In an action to recover damages for personal injuries, etc., the plaintiffs appeal from an order of the Supreme Court, Suffolk County (Hall, J.), dated March 16, 1999, which granted the defendants' motion for summary judgment dismissing the complaint.
Augustine Steuerwald, LLP, Bellport, N.Y. (Harold A. Steuerwald of counsel), for appellants.
Epstein, Hill, Grammatico Gann (Hodgson, Russ, Andrews, Woods Goodyear, LLP, New York, N.Y. [Michael E. Maxwell and Alan Muraidekh] of counsel), for respondents.
Before: CORNELIUS J. O'BRIEN, J.P., MYRIAM J. ALTMAN, LEO F. McGINITY, NANCY E. SMITH, JJ.
DECISION ORDER
ORDERED that the order is affirmed, with costs.
The then-11-year-old infant plaintiff was playing on a trampoline in the defendants' backyard when she fell and injured her elbow. The plaintiffs subsequently commenced this action against the defendants, alleging that the injuries that the infant plaintiff sustained resulted from the defendants' negligence in entrusting a dangerous instrument to her.
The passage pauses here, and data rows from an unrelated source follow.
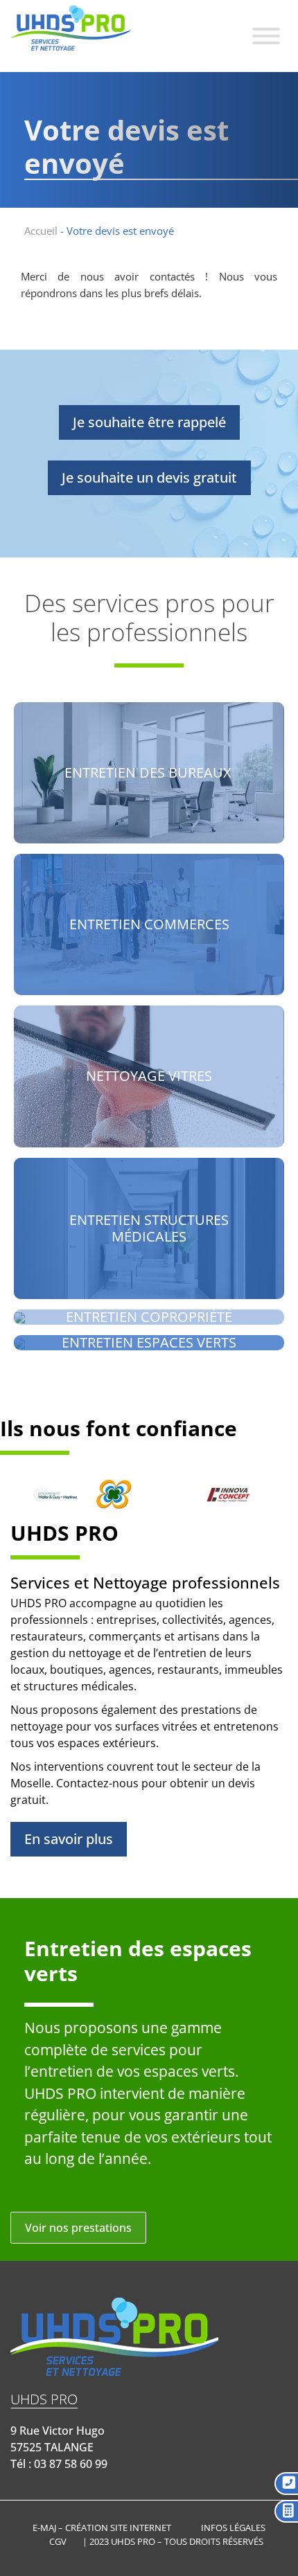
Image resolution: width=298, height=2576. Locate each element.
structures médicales (79, 1686)
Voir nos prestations (78, 2227)
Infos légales (233, 2527)
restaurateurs (46, 1636)
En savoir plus (68, 1839)
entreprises (126, 1619)
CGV (58, 2541)
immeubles (254, 1669)
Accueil (41, 231)
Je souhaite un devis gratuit (149, 477)
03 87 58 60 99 (70, 2463)
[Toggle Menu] (266, 36)
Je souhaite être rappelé (149, 422)
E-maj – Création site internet (102, 2527)
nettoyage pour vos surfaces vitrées (104, 1726)
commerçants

The determination of whether a particular instrument is dangerous depends upon the "nature, complexity, and size of the instrument as well as the age and proficiency of the infant utilizing it" (see, Sorto v. Flores, 241 A.D.2d 446, 447 ). Where the record is sufficiently developed, such a determination may be made as a matter of law (see, Sorto v. Flores, supra). Under the circumstances of this case, the Supreme Court properly concluded as a matter of law that the trampoline was not a dangerous instrument.